The only thing worse than crumbling stock prices is a market slide that’s accompanied by a contracting economy. The US has witnessed the former recently, but it’s not obvious that the macro trend is fatally wounded. The outlook for growth remains moderate for the world’s largest economy, which is to say that the trend is more or less unchanged from recent history. As a result, the forecast that the US is slipping into the business-cycle ditch sounds like an emotional reaction to recent market volatility rather than an objective review of the published data to date.
The latest installment of optimism for thinking that the US will continue to grow: yesterday’s July report on durable goods orders, which posted a solid gain for the second month in a row. Business investment—non-defense orders less aircraft—also increased at a healthy pace in the past two months. That’s the first time we’ve seen back-to-back monthly increases for both indicators—at the same time—in over two years.
Durable goods orders are volatile, of course, and so this data alone may not be reliable for assessing the big-picture trend. But recent numbers from other corners of the economy also look encouraging, including the latest run of housing data for July, which includes upbeat numbers on residential construction and sales.
Not surprisingly, the broad trend through last month betrays few signs of a struggling US economy, based on the Chicago Fed National Activity Index and The Capital Spectator’s proprietary business-cycle indexes.
It’s still early for assessing how August’s macro profile compares, but there are upbeat clues via Markit’s survey numbers for the manufacturing and services sectors. Although manufacturing activity has weakened lately, the dominant services sector continues to post a solid, steady rate of growth. The overall trend doesn’t look all that different from the modest expansion of recent history and so for the moment it’s hard to make a case that the economy is stumbling.
Yesterday’s update from the Atlanta Fed on the outlook for US GDP growth in the third quarter still anticipates sluggish growth, but at least it’s improving, if only slightly. The Aug. 26 revision ticked up to a projected 1.4% gain (seasonally adjusted annual rate).
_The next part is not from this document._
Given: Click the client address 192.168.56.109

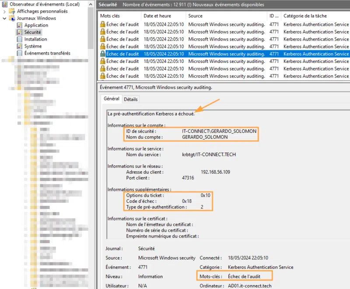Looking at the screenshot, I should coord(215,172).
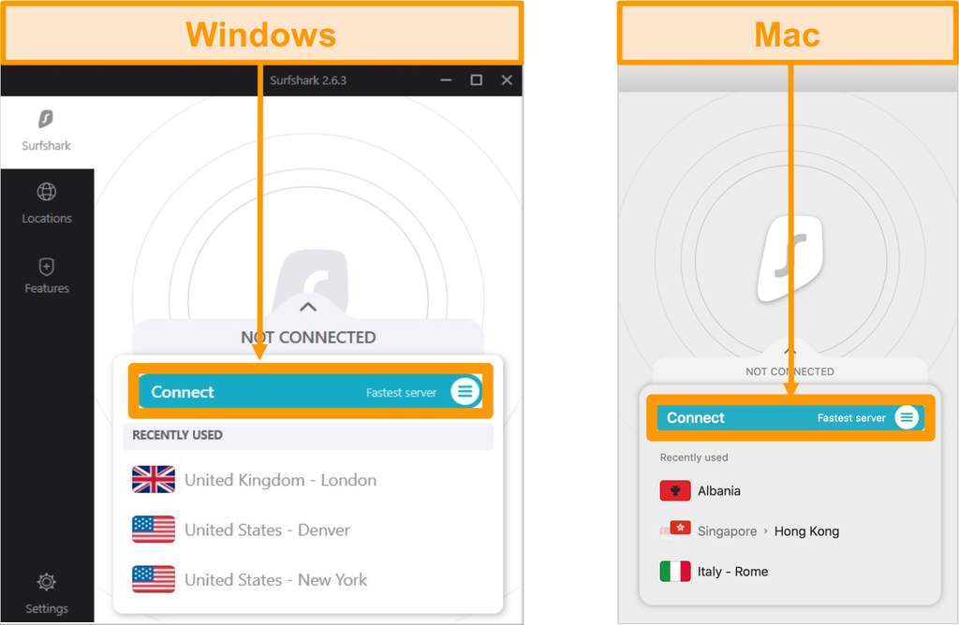Screen dimensions: 959x625
Task: Click the Italy flag icon
Action: coord(675,572)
The next major hurdle for re-evaluating the US macro outlook arrives with the August employment report, scheduled for release next week (Sep. 4). But here, too, the signals still look positive. Initial jobless claims—a leading indicator for payrolls—remain close to multi-decade lows. In turn, the low level of new filings for unemployment benefits through mid-August implies that we’ll see another decent number in next week’s update on nonfarm payrolls for this month.
China’s a bit of a wild card, of course. Although some commentators are looking for a full-blown meltdown that will drag down the global economy, a more reasoned view is that China’s transitioning (maturing) to a period of slower growth. That’s hardly a shock—after years of high growth, it’s inevitable that China’s expansion would slow. Maintaining a 7% growth rate for the world’s second-largest economy is becoming increasingly difficult, but that’s a normal process after a long run of development. In short, a moderately lesser pace of growth for China is certainly within the realm of possibility.
Still, coming to terms with this downshift in growth has rattled investors, who’ve become accustomed to sizzling gains in China’s economy in recent years. The country’s stock market in particular has been wildly optimistic about the prospects for ongoing growth—a speculative binge that’s recently been deflated.
Speaking of stock markets, it’s dangerous to view equities as a flawless predictor of economic activity. Yes, the trend in stocks is an important input for assessing the macro trend and no business-cycle analysis can afford to overlook this data. But history reminds that relying on the market alone for evaluating the big picture—particularly for the US—is asking for trouble.
Granted, the latest swoon in US equities could be an early warning sign for the business cycle. But it may turn out to be nothing more than a healthy correction. Indeed, if the US economy holds on to its moderate growth rate of late, which remains my working assumption at the moment, the latest market dive looks like a buying opportunity rather than the start of a bear market and economic recession. In short, the stock market’s stumbles aren’t always linked to deep macro trouble.
Deciding how the current environment ranks is a work in progress, of course. But for now, the incoming economic figures offer support for cautious optimism. That could change, which is a reminder that the next several weeks of macro updates may be crucial.
As for investment strategy, the case for reducing risk exposures has been compelling for months. Back in April of this year, for instance, I noted that the spread in the trailing one-year returns in ETF proxies for the major asset classes had surged to relatively high levels—a sign that it was a good time to rebalance portfolios. Earlier this month, I observed that the negative momentum weighing on most markets around the world was still in force and that “I’d be inclined to wait for a return of positive momentum before trying to catch a falling knife.” Soon after, all hell broke loose.
Negative momentum still dominates across the major asset classes and so the case for a major risk-on play remains premature. As for US stocks, the events of recent days have elevated several risk metrics for the market outlook, although it’s not yet a full-blown sell signal. The next several days, depending on what happens, could be decisive, however.
Meantime, the US macro outlook still looks decent. If that gives way, however, we’re looking at a considerably darker future. I don’t expect that to happen, but one can’t rule it out at this point. If and when I change my view, rest assured that it’ll be based on the data.